For McBride, however, the greatest danger is public opinion and public use.
“The biggest threat is that we start viewing it as an amusement park, an item to check off the list, instead of a place for reverence,” he said. “We’re creating a Disneyland attraction. People are trying to turn its natural beauty into cash.”
In excess of 5 million people visit the canyon every year.
Furthering the effort to gain public awareness for the challenges facing the national park, McBride documented his adventure with Fedarko in the film “Into the Canyon,” which premiered in February 2019, just a few days before the centennial of the official designation of Grand Canyon National Park.
In the film, which will screen at the Argyros in Ketchum on Saturday, Sept. 14, McBride chronicles his experiences on the trek, the majesty he observed in the canyon and the threats it faces.
Along the way, he said, he learned a great deal more than he expected.
“It’s even more remarkable, more awe-inspiring than I thought, but it also became very clear how truly fragile it is.
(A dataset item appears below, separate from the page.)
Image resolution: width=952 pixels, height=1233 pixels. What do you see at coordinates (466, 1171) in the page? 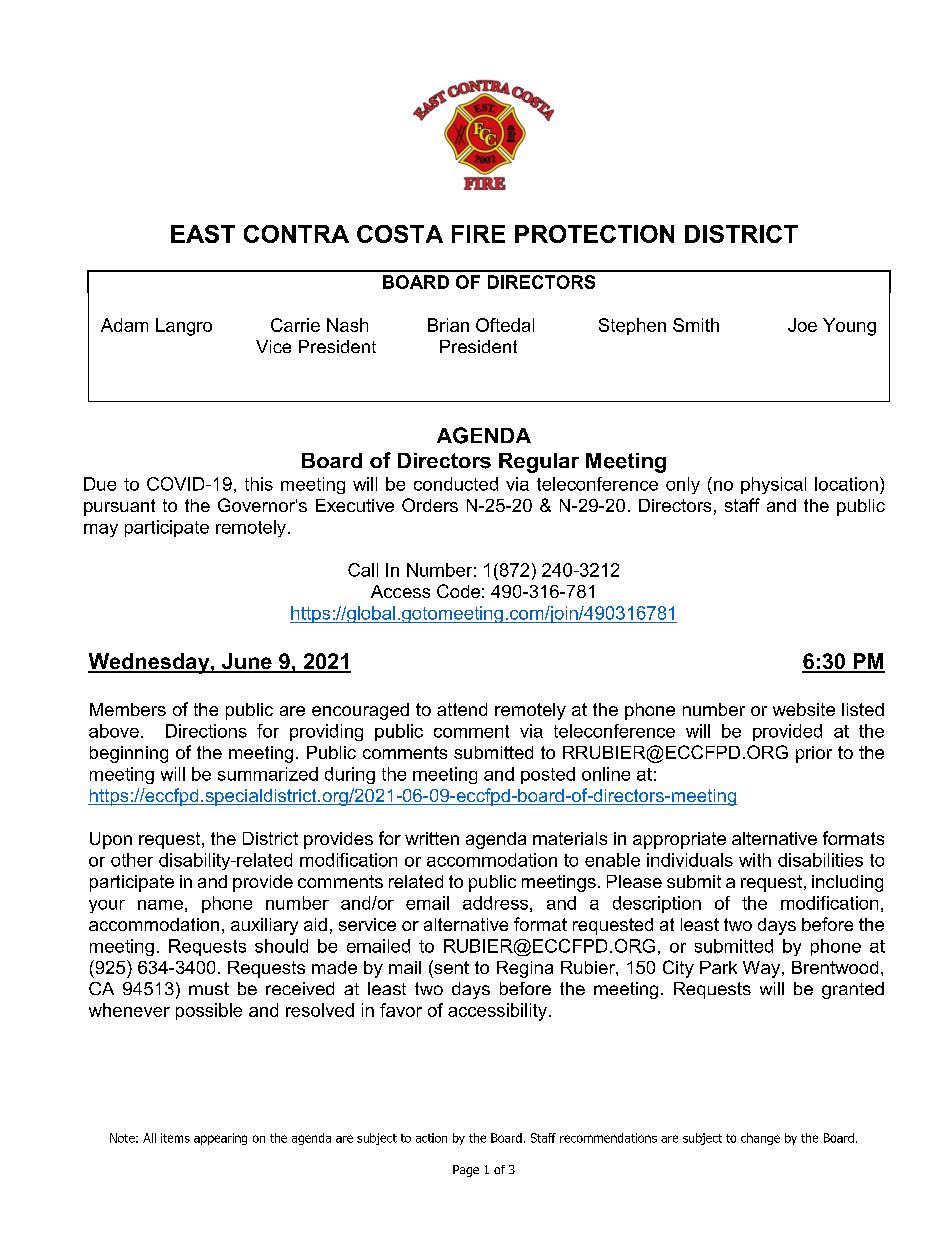
I see `Page` at bounding box center [466, 1171].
It’s not just rock and color and texture. It’s biodiversity and silence and wilderness. Those things are very delicate.”
McBride will be present for the Saturday screening of “Into the Canyon,” and will engage in a question-and-answer session afterward. Zach Crist of Sun Valley Guides will introduce the film.
The screening will begin at 6 p.m. Tickets for the event are available for $15 online at theargyros.org. A portion of the proceeds will be donated to benefit the Sawtooth Society.